Risvodetinib met the primary endpoint in safety and tolerability, showing that the fraction participants that experienced one or more adverse events and the average number of adverse events per person were similar to placebo.
Further, 95 per cent of enrolled participants completed 12-week dosing with 99 per cent dosing compliance; common adverse events such as nausea, diarrhea, vomiting, edema or cardiovascular events were no more frequent in participants administered any dose of risvodetinib as compared to participants administered placebo; and, risvodetinib impacted key secondary endpoints related to the Activities of Daily Living, the most important metric for evaluating clinical benefit.

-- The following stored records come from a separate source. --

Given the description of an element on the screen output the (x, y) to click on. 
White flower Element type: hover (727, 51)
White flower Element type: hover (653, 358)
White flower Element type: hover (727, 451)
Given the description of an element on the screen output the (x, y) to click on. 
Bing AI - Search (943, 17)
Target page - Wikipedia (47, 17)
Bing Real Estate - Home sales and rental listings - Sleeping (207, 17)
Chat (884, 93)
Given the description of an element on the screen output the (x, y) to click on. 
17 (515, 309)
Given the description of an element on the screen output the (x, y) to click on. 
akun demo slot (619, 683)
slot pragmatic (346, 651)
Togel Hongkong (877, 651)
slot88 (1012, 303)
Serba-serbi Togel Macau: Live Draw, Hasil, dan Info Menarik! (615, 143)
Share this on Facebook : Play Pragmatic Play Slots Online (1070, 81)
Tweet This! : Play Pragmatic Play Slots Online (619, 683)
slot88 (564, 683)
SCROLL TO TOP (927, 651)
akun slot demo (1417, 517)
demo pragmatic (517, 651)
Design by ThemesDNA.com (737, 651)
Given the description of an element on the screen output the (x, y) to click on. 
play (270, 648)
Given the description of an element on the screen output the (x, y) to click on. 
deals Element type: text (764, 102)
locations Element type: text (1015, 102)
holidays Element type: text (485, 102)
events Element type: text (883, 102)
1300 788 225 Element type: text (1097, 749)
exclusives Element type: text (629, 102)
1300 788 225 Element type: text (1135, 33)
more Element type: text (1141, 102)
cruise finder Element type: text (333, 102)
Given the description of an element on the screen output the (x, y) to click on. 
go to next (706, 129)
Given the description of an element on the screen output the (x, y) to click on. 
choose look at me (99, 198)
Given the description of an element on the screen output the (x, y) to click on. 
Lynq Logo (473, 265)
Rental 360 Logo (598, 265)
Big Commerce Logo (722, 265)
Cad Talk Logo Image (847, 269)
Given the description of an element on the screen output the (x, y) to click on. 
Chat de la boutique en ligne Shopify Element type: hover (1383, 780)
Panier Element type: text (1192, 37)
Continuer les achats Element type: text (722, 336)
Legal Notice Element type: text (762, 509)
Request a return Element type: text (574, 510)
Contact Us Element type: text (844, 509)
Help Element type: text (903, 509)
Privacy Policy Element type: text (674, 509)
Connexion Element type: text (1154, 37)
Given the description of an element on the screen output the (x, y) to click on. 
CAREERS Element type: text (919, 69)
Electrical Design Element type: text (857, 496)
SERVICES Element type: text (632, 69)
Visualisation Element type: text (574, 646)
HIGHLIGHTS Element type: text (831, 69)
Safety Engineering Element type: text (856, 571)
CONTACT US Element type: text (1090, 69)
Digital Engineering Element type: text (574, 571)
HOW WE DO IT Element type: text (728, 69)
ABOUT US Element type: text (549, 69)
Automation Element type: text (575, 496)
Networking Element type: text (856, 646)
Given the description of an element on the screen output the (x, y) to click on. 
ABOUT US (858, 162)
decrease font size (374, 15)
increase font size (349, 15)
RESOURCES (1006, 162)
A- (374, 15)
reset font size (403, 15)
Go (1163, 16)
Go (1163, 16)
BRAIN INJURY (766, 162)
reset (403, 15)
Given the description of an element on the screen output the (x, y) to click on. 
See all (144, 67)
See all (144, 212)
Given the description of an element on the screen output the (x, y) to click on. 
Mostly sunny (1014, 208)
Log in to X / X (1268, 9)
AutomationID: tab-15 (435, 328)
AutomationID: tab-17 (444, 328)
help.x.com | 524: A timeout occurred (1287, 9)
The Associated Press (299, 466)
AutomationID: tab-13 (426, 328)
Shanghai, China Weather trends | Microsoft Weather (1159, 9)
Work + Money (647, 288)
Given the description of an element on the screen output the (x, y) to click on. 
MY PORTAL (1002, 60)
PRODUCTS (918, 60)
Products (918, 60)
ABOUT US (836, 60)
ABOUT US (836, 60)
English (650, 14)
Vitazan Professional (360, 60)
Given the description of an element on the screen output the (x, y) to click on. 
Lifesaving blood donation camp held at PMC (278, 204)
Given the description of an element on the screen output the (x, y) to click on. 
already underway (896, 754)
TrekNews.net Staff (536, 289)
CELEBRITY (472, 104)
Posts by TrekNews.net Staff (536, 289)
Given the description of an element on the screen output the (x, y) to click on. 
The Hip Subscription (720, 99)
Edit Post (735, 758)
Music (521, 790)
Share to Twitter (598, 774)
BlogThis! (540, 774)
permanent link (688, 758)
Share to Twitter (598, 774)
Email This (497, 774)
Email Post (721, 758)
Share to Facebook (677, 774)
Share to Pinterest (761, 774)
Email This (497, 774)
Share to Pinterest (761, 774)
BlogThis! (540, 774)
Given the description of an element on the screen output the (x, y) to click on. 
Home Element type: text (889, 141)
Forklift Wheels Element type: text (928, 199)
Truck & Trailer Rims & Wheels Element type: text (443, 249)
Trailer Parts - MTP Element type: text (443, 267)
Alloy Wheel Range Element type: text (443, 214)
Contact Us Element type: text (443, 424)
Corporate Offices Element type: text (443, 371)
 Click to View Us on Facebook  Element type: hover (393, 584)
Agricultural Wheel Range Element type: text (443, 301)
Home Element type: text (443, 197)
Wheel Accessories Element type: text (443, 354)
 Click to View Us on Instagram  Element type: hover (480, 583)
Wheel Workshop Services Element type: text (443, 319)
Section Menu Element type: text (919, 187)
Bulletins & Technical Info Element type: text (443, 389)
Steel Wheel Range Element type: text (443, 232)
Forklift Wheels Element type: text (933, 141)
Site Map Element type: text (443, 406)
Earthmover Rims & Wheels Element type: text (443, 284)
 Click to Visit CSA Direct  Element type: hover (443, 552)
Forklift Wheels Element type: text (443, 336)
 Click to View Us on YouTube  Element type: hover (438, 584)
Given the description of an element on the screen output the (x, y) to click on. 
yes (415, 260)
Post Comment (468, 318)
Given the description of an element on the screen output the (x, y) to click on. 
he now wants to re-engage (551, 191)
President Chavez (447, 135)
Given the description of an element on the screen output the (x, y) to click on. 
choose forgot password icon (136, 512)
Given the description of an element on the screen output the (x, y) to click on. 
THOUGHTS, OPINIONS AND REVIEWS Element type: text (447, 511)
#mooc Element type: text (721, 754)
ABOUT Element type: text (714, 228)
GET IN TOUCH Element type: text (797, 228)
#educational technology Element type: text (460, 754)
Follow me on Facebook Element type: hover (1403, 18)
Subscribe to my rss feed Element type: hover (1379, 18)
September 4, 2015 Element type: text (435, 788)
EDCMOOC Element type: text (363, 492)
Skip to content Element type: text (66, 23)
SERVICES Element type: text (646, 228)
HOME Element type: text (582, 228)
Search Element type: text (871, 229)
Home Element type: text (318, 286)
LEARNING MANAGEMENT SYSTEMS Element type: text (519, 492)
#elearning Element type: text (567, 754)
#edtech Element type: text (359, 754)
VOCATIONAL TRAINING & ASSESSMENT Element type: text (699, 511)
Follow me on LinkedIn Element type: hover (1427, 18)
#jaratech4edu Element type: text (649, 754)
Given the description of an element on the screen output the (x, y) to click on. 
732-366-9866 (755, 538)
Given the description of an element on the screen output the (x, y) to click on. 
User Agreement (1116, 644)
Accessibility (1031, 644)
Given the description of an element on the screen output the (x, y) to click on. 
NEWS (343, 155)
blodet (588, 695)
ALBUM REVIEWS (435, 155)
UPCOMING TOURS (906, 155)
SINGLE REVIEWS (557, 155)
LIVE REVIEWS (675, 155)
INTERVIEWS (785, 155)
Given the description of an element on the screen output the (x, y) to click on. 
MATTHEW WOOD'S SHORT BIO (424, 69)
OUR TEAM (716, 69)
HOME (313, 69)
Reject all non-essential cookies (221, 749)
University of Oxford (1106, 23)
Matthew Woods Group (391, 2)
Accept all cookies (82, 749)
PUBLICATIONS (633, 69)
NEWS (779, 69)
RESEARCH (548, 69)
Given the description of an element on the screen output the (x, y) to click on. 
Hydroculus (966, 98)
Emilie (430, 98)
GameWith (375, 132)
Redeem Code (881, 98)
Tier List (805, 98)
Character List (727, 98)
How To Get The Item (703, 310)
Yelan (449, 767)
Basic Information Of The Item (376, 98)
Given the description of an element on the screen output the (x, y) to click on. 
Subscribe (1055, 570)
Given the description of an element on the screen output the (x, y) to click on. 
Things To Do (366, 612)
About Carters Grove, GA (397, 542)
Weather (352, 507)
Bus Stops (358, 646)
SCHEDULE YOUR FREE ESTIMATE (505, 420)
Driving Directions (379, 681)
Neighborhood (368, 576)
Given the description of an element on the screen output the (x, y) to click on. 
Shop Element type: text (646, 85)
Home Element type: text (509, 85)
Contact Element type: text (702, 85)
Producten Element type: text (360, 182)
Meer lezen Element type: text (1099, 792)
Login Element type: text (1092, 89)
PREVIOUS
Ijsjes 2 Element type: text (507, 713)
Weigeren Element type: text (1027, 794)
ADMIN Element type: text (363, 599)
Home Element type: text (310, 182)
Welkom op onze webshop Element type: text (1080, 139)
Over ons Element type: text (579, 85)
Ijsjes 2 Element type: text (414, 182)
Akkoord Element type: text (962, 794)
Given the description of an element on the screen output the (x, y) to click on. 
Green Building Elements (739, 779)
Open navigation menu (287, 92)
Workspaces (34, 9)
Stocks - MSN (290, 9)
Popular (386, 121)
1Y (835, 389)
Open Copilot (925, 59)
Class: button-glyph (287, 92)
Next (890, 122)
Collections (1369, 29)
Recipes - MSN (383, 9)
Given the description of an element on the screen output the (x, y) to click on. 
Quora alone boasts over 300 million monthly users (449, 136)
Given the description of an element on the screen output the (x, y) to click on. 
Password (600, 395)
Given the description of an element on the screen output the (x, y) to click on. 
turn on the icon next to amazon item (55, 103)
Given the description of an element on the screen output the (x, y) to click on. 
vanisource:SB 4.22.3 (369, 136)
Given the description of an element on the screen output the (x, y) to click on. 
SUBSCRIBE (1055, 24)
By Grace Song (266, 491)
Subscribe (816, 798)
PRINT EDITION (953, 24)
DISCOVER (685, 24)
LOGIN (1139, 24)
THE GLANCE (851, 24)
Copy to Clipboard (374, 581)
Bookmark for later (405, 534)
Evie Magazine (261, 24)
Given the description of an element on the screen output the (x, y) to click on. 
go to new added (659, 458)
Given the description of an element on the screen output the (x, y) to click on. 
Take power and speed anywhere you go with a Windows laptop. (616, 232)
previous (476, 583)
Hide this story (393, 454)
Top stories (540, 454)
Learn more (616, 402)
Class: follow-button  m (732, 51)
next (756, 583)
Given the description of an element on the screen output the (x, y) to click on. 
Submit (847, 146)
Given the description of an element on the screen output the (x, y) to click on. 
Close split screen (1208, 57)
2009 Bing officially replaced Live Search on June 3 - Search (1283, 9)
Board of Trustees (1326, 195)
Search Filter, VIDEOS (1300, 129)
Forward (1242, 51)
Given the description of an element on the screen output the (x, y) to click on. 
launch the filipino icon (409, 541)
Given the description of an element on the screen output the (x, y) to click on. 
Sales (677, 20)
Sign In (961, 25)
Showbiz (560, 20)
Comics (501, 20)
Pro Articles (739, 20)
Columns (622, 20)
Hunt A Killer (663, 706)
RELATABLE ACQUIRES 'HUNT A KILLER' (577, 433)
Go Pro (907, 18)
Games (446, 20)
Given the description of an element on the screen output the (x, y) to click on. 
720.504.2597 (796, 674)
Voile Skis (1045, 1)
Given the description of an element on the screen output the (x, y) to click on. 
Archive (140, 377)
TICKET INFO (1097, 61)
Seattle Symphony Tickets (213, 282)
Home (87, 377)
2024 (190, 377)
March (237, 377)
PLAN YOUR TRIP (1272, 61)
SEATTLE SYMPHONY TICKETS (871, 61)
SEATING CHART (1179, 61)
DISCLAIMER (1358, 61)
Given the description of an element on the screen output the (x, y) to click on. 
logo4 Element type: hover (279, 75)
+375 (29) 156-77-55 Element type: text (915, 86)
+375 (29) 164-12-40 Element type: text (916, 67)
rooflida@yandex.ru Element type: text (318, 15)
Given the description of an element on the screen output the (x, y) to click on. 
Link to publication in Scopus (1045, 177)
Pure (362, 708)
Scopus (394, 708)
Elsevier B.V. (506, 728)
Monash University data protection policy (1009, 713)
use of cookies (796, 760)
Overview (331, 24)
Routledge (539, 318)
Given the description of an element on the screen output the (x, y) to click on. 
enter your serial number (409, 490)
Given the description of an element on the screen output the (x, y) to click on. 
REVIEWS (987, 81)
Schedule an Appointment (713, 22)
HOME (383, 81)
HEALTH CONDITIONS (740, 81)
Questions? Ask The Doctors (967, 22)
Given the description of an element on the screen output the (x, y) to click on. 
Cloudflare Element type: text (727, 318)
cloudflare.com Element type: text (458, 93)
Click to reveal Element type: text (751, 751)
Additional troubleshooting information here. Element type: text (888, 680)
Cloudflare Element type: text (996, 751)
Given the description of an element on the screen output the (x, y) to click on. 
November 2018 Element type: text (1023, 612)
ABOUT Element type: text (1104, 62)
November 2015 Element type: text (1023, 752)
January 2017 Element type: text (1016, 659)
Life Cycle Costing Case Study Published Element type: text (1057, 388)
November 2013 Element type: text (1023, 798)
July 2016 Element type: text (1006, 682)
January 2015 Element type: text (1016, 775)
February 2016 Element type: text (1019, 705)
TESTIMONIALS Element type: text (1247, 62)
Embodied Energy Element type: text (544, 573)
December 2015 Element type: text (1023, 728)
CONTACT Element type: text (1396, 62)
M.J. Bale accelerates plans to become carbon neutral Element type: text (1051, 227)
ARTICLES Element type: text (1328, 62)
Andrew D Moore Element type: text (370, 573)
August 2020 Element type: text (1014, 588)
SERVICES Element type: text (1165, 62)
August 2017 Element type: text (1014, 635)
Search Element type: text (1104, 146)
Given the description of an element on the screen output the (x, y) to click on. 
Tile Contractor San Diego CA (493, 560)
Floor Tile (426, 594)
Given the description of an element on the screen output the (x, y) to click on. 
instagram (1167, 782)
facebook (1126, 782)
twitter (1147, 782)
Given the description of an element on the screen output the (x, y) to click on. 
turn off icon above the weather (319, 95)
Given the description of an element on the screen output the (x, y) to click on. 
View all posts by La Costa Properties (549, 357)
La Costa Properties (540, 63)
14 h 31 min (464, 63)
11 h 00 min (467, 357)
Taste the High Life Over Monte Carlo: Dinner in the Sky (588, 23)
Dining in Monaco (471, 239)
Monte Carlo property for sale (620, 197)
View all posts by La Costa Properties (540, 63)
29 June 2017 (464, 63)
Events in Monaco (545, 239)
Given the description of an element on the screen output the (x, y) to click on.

“The outcomes of the 201 Trial were wholly unexpected,” said Dr Milton Werner, chairman and CEO of ABLi Therapeutics.
“We had seen a good safety profile with 7-day dosing, but didn’t anticipate the drug would have an adverse event profile similar to placebo at longer dosing durations, with none of the typical side-effects of other drugs in the class.
“A preliminary insight into clinical benefit may have been seen from secondary functional assessments, but the trial was not designed to measure efficacy.
“We think the most important measure beyond safety is the confirmation that Risvodetinib can reduce the alpha-synuclein pathology that drives Parkinson’s disease.”